Os dois começaram a concretizar o plano em setembro de 2020, e a previsão é inaugurar em março de 2021. Eles buscam ocupar um espaço ainda pouco explorado no pequeno município em que moram. "Será a primeira clínica na cidade. É nisso que a gente está apostando também", afirma ele.


Hoje, no Brasil, em teoria, qualquer pessoa pode abrir uma clínica de vacinação, desde que o espaço tenha um responsável técnico (médico, enfermeiro, farmacêutico ou biomédico, filiado ao conselho da sua categoria).

No caso do estabelecimento de Leandro, uma enfermeira foi contratada para desempenhar a função.

Aumento de demanda

O consultor Marcos Tendler, que atua há 20 anos na área de abertura de clínicas de vacinação, viu aumentar a demanda por seus serviços nos últimos meses, principalmente na virada do ano.


Ao longo de dezembro de 2020, 28 pessoas solicitaram à empresa dele informações sobre o tema. Considerados só os primeiros 15 dias de janeiro, foram 74 interessados.


O consultor disse que uma clínica padrão, de 30 m², é um "pequeno bom negócio" para um profissional de saúde: "Em vez de fazer dois ou três plantões para complementar a renda, ele tem uma clínica".


Segundo os especialistas, a maioria das pessoas que abrem uma clínica de vacinação é formada por profissionais de saúde que já têm alguma estrutura – um consultório, por exemplo – e querem passar a prestar o serviço de imunização.


É o caso da imunologista Nathalia Simis, de 36 anos, que pretende abrir uma clínica de vacinação em Sorocaba, no interior de São Paulo, em fevereiro. O sogro dela tem laboratórios e consultórios, e a família irá aproveitar a infraestrutura, já pronta, para também aplicar vacinas. Simis e o marido, também médico, irão continuar atendendo seus pacientes, e o empreendimento trará uma renda complementar.

Para quem quiser sair do zero, o investimento é alto. “Vai precisar de uns R$ 200 mil para começar, até ter um faturamento positivo, o que deve acontecer na virada do primeiro para o segundo ano [após a abertura do negócio]”, disse Tendler.


A enfermeira e consultora Meire Branco, do Mato Grosso, também recebe ligações de todo o país em busca de orientações para a abertura de clínicas particulares. Ela diz já ter rejeitado clientes ao perceber eles tinham uma visão oportunista.

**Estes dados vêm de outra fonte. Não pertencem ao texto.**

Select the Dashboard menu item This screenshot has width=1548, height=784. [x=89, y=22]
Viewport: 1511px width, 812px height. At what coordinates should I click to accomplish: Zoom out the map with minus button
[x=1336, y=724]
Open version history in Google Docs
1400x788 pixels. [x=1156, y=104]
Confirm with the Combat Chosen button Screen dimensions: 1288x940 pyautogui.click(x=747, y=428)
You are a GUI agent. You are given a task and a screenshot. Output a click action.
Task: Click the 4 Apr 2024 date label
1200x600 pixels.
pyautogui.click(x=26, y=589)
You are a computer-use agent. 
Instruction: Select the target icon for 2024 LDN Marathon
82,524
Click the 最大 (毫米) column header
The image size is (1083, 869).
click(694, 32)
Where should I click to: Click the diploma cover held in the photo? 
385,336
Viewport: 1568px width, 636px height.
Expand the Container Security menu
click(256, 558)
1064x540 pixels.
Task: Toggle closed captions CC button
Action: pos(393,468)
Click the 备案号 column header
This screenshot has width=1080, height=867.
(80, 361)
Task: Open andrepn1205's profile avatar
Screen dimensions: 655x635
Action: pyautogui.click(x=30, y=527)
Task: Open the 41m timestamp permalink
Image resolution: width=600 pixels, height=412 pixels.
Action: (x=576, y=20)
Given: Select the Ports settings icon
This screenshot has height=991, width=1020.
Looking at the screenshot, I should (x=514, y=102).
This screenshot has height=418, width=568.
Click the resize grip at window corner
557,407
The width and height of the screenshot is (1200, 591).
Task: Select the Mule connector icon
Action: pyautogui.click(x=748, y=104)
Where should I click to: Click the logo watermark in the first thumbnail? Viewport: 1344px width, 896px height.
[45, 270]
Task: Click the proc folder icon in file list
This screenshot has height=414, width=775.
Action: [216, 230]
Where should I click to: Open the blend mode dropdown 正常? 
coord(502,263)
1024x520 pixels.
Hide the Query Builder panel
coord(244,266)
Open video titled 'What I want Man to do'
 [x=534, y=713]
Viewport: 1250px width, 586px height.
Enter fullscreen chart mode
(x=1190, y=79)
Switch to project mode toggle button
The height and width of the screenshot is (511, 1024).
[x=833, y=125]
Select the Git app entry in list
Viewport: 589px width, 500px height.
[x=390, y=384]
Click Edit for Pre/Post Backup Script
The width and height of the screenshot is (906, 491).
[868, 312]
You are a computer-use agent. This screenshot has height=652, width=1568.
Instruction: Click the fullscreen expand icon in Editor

“Eu já dispensei muitos treinamentos, muitas aberturas de clínica, porque a pessoa liga para mim e fala: 'Ai, eu quero um treinamento, porque quero abrir uma clínica e bombar com essa vacina da Covid'."

Para a médica Isabella Ballalai, vice-presidente da Sociedade Brasileira de Imunizações (SBIm), é importante ressaltar que "vacinar não é aplicar uma injeção".

O profissional de saúde que irá trabalhar com imunização tem de atender a uma série de exigências e padrões técnicos da Anvisa, além de reportar cada dose aplicada e possíveis eventos adversos ao Ministério da Saúde.